Auf der einen Seite ist da der Sohn Gottes, der immer wieder mit dem, was er sagt, unterstreicht, dass er ein ganz besonderes Verhältnis zum Vater hat. Er sagt, dass er ausspricht, was er vom Vater hört, dass er das Wort des Vaters bewahrt, dass er allezeit das tut, was dem Vater gefällt, dass er den Vater ehrt, dass er den Vater kennt. Alles Formulierungen aus Johannes.
Und auf der anderen Seite stehen Menschen, die, na ja, absolut grundlos das, was Jesus sagt, anzweifeln und dabei nicht einmal ehrlich genug sind, ihr eigenes viel zu enges Verhältnis zur Sünde wahrzunehmen. Und diese beiden Positionen begegnen uns ein Kapitel lang. Das ist einfach irre. Du denkst: Ich hab’s. Und dann noch mal. Und noch mal. Und noch mal.
Wenn ihr das mit euren Freunden durchgeht, könnt ihr wirklich an mancher Stelle sagen: Das hatten wir schon. Jetzt kommt wieder ein anderes Argument. Du kannst es irgendwann nicht mehr hören. Das ist wie wenn du einen Fisch festhalten willst. Immer wenn du denkst, du hast ihn, flutscht er wieder weg. So sind diese Leute. Jesus überführt sie, und sie sind wieder geflutscht. Er nimmt sie ernst, und schon sind sie wieder weggerutscht. Ein Argument, Gegenargument, neues Argument, neues Argument – das ist das ganze Kapitel. Ärgerlich, aber entschuldigt: Das sind wir. Das ist der Mensch, wenn er Gott begegnet.

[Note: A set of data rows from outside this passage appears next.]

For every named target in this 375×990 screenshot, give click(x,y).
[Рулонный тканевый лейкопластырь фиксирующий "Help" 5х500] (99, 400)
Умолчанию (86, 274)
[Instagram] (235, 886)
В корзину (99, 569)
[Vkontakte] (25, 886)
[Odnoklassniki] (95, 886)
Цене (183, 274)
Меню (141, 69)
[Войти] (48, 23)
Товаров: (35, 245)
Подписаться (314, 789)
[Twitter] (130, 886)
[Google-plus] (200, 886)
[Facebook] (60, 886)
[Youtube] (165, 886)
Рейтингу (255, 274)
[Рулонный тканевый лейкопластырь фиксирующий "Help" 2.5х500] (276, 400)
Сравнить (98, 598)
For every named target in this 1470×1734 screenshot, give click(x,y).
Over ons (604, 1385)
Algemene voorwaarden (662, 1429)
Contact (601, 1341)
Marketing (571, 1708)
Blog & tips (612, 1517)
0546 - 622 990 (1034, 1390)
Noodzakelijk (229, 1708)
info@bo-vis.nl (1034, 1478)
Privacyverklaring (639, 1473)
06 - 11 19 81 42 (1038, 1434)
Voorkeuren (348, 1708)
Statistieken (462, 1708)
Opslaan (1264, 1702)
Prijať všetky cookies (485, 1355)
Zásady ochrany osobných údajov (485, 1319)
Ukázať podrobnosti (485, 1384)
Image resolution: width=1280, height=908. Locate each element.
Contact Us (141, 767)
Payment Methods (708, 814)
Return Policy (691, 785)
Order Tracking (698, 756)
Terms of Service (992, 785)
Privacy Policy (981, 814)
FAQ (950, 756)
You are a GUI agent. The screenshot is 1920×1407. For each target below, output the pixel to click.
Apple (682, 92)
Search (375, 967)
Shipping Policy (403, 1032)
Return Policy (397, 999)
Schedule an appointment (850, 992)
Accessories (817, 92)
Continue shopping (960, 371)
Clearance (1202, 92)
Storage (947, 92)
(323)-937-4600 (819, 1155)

Johannes 8,31-33Jesus sprach nun zu den Juden, die ihm geglaubt hatten: Wenn ihr in meinem Wort bleibt, so seid ihr wahrhaft meine Jünger; und ihr werdet die Wahrheit erkennen, und die Wahrheit wird euch freimachen. Sie antworteten ihm: Wir sind Abrahams Nachkommenschaft und sind nie jemandes Sklaven gewesen. Wie sagst du: Ihr sollt frei werden?
Na ja, wir haben es also wieder einmal mit Leuten zu tun, die denken: Bei uns ist alles in Ordnung, wir glauben doch, wunderbar. Und wir merken sofort, dass dieser Glaube nicht echt sein kann. Warum? Weil ein Jünger jemand ist, der auf Gott hört. Hörst du nicht auf Gott, bist du kein Jünger.
Jünger ist ja so etwas wie ein Azubi, okay? Das versteht jeder. Du hast einen Handwerksbetrieb und einen Azubi. Und wenn dein Chef zum Azubi sagt: Weißt du was, du nimmst jetzt mal die Platte und schneidest sie zu, und er sagt: Nö, dann kann er das vielleicht dreimal sagen. Aber irgendwann braucht er es nicht mehr zu sagen, weil der Azubi seine Schlüssel abgibt und seine Arbeitskleidung und seinen Job verliert. Der ist dann kein Azubi mehr.
Wenn ich ein Azubi bin, ein Jünger bin, dann höre ich, was der Meister sagt. Wenn du ein Jünger Jesu bist, auch. Das ist ganz banal, da brauchen wir eigentlich nicht drüber nachzudenken. Bleibst du nicht in seinem Wort, dann wirst du nicht frei. Jünger sind dazu berufen, frei zu werden. Jünger sind dazu berufen, die Wahrheit zu erkennen. Und Jünger sind dazu berufen, die Wahrheit auszuleben.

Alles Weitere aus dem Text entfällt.